1. L’état des lieux : une surconsommation invisible
L’industrie agroalimentaire au Cameroun a transformé nos habitudes. Le danger ne réside plus seulement dans la salière ou le sucrier de table, mais dans le sel caché et les sucres ajoutés des produits transformés (cubes de bouillon, boissons gazeuses, pains industriels). Les enquêtes de terrain montrent que les seuils recommandés par l’OMS sont largement dépassés dans les zones urbaines comme Douala et Yaoundé, augmentant les risques d’hypertension et de diabète de type 2.
2. Le rôle pivot de l’ANOR et des normes sanitaires
Pour protéger la population, l’implication de l’ANOR (Agence des Normes et de la Qualité) est cruciale. Actuellement, le cadre réglementaire doit évoluer vers des normes sanitaires plus contraignantes, imposant des plafonds de concentration de sodium et de sucres simples dans les produits manufacturés. Un audit national permettrait d’identifier les secteurs les plus critiques et d’harmoniser les standards avec les meilleures pratiques internationales.
3. Santé publique : le coût de l’inaction
D’un point de vue de santé publique, la prise en charge des complications liées à la mauvaise nutrition pèse lourdement sur l’économie nationale. Les AVC et les défaillances rénales, souvent liés à l’excès de sel, saturent nos hôpitaux. Une régulation préventive coûterait infiniment moins cher à l’État que le traitement des pathologies chroniques déjà installées. Il ne s’agit plus d’un choix diététique, mais d’une nécessité de sécurité nationale.

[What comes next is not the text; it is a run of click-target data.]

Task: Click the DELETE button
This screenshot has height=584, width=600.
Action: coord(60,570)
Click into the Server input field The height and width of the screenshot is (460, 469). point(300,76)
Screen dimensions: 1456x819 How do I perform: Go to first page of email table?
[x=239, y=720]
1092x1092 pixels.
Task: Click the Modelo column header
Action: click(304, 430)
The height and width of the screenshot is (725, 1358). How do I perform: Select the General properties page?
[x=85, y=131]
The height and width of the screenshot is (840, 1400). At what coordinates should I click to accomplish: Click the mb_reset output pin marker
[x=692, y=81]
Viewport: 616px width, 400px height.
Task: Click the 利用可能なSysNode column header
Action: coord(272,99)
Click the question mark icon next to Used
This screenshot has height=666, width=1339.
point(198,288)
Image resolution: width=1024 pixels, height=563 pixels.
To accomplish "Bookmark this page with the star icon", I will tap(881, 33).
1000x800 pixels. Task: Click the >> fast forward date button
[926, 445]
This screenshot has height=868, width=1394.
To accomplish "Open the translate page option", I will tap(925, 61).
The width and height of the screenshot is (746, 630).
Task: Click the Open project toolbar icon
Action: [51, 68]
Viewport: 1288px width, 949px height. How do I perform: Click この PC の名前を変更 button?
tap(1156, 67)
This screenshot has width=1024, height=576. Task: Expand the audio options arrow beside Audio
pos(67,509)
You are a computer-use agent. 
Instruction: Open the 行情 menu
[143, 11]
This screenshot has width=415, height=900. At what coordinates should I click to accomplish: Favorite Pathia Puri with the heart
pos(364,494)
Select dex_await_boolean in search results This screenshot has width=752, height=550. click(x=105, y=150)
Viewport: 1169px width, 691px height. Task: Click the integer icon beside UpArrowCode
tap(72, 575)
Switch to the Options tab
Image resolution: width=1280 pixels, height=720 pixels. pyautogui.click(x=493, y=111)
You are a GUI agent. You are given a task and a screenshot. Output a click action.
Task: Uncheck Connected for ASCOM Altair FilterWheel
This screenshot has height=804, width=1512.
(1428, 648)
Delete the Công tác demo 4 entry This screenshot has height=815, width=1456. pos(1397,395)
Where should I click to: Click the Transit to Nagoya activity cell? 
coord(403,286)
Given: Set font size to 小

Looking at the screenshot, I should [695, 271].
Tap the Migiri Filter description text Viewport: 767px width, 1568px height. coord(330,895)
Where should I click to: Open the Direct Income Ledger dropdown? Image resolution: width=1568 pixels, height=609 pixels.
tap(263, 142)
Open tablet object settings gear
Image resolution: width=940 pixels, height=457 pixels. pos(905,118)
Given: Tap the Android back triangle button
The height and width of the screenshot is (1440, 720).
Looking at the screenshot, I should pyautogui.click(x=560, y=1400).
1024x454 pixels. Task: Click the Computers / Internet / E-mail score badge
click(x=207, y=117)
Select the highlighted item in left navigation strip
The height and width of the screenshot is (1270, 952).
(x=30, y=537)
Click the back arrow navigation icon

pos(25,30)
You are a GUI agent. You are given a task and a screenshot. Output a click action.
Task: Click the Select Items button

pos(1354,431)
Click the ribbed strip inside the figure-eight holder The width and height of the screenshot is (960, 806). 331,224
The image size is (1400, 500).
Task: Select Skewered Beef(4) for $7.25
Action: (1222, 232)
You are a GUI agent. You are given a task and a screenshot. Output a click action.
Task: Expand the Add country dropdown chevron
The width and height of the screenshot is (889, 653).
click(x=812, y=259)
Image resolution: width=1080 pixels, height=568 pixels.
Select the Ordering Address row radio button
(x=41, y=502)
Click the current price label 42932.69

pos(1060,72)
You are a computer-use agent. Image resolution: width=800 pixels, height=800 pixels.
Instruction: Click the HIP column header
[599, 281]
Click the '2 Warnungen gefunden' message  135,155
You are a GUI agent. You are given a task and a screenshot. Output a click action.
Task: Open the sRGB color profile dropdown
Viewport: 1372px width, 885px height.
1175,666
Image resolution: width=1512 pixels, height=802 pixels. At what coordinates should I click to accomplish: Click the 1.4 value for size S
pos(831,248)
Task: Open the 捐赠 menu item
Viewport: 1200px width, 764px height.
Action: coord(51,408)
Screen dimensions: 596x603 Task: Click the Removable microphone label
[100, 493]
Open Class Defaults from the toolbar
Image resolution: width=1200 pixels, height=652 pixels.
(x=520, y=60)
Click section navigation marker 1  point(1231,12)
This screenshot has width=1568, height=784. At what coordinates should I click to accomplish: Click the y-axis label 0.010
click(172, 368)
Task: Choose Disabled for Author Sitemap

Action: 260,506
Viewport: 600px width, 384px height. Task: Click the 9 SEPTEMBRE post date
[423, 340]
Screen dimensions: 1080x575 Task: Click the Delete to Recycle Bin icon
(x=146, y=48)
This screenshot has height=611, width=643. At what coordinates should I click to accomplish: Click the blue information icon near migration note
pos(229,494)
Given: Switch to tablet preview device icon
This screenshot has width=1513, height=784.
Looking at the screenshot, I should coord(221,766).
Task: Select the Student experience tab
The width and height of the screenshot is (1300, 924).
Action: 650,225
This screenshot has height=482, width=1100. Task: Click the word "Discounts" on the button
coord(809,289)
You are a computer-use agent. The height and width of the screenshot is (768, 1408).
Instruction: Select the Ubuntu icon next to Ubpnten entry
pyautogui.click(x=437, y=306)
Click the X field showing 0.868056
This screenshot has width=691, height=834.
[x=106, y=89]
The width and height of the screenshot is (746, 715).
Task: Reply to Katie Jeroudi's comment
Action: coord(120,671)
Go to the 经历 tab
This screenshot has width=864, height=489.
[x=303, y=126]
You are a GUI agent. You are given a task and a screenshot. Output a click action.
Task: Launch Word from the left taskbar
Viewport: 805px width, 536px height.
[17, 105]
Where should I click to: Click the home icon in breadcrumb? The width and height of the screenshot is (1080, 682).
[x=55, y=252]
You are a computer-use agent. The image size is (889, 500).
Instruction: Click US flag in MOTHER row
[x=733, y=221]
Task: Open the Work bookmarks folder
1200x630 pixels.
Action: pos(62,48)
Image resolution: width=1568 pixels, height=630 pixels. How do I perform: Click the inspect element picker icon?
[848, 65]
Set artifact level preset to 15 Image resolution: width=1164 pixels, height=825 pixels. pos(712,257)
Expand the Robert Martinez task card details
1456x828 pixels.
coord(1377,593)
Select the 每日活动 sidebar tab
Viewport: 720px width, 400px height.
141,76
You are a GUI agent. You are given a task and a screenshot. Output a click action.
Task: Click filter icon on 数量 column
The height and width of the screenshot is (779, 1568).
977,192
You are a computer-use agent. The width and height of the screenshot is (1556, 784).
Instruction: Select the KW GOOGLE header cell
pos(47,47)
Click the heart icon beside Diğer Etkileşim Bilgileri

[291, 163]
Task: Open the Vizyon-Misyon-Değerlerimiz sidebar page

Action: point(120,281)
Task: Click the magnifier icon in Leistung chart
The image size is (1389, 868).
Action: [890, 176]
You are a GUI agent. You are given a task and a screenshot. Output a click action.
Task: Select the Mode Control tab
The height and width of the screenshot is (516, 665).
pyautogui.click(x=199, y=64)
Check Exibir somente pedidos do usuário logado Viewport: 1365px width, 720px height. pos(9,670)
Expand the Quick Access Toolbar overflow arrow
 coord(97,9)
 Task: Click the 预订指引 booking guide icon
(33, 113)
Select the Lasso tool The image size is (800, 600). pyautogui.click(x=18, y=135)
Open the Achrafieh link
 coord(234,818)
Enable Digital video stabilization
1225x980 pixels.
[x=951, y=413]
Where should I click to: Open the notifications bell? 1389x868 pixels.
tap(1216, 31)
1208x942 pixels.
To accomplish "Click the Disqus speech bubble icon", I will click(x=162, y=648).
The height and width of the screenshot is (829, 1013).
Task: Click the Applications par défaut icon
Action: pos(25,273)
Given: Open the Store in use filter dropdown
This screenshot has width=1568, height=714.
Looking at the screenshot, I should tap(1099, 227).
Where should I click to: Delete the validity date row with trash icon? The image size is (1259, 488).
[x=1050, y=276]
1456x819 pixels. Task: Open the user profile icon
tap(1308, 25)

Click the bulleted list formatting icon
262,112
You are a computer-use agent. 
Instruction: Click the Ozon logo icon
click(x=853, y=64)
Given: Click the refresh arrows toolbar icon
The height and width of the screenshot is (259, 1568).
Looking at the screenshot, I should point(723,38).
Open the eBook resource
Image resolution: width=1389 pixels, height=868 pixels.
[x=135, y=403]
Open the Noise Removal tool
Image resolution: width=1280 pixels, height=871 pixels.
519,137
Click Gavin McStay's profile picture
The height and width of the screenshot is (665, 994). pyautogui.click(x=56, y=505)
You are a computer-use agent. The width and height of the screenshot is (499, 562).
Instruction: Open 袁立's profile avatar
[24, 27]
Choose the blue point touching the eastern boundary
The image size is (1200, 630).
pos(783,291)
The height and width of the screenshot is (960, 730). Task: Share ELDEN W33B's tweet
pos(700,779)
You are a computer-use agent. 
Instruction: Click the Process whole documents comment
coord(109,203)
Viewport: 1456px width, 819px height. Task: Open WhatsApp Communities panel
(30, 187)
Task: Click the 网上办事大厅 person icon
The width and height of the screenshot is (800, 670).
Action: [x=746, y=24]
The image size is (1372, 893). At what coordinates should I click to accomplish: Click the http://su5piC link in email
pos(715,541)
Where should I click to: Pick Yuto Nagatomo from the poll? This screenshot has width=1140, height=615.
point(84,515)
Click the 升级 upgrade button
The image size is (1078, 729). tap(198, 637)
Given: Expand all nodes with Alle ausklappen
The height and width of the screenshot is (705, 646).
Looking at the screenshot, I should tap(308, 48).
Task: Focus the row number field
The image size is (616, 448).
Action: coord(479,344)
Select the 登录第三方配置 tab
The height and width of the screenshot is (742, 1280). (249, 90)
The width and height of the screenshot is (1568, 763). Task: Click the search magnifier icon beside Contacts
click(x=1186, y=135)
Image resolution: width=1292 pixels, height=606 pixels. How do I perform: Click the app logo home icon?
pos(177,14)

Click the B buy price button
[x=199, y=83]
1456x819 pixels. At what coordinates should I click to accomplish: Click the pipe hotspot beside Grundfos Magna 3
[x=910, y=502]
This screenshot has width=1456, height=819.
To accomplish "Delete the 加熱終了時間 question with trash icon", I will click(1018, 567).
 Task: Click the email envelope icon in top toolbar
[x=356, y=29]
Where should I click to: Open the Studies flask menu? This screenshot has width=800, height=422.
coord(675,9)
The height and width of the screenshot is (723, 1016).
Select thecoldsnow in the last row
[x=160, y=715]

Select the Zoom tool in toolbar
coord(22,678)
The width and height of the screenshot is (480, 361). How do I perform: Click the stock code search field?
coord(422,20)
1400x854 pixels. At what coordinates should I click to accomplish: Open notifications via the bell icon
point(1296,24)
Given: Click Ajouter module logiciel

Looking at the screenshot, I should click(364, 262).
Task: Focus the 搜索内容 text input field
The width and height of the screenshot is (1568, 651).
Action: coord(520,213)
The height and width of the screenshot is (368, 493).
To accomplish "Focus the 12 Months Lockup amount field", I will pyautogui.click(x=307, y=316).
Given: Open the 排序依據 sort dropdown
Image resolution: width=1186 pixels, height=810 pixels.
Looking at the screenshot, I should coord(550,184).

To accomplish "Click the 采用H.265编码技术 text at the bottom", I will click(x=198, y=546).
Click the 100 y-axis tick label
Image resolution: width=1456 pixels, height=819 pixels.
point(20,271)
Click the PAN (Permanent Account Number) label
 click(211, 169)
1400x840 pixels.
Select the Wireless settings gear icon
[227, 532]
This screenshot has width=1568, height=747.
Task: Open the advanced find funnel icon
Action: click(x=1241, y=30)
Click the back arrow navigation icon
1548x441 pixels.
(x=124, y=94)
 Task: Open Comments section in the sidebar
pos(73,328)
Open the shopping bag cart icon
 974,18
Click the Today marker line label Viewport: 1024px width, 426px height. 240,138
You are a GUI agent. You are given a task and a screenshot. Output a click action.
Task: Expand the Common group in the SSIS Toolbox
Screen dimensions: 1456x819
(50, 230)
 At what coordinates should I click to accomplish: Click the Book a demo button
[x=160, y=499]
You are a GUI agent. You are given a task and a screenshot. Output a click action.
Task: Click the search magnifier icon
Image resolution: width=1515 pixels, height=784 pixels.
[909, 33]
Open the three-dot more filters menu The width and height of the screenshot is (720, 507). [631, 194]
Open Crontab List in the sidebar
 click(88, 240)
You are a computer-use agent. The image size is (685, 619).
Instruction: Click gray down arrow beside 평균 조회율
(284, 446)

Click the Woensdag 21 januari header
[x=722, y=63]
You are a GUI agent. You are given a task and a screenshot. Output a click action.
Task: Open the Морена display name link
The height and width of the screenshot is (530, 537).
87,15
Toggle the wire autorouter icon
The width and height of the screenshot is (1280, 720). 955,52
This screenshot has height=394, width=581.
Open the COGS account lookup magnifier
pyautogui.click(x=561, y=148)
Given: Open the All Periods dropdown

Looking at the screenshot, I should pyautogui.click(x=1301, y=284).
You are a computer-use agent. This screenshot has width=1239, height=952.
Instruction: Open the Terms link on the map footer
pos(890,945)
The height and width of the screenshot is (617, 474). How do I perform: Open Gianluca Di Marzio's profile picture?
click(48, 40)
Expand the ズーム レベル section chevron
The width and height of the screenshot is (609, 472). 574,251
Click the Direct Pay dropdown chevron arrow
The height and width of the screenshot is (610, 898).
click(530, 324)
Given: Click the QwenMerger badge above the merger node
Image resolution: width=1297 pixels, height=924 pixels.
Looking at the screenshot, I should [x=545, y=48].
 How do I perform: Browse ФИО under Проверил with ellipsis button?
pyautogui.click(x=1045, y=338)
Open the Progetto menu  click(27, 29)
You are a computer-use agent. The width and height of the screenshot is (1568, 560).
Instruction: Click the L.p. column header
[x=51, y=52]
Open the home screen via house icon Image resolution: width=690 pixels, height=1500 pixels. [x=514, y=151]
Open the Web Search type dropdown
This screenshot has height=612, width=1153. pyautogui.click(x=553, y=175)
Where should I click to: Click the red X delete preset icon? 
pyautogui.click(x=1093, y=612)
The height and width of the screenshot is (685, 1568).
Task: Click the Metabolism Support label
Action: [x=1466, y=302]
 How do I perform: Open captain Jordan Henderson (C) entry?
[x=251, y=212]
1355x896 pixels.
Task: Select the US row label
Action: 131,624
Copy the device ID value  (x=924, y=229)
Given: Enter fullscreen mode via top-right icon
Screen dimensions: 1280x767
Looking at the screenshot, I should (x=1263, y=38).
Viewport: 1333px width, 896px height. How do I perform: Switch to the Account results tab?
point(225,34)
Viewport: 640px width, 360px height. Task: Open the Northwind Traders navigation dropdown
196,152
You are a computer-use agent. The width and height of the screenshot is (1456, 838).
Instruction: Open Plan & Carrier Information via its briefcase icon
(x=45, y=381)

4. Plaidoyer pour un étiquetage nutritionnel obligatoire
L’une des solutions immédiates réside dans la transparence. L’audit doit déboucher sur l’obligation d’un affichage clair (type Nutri-Score adapté au contexte local) sur tous les produits vendus au Cameroun. Éduquer le consommateur est inutile si l’information sur le produit est illisible ou absente. Le passage d’une consommation subie à une consommation choisie est le premier pas vers une nation en meilleure santé.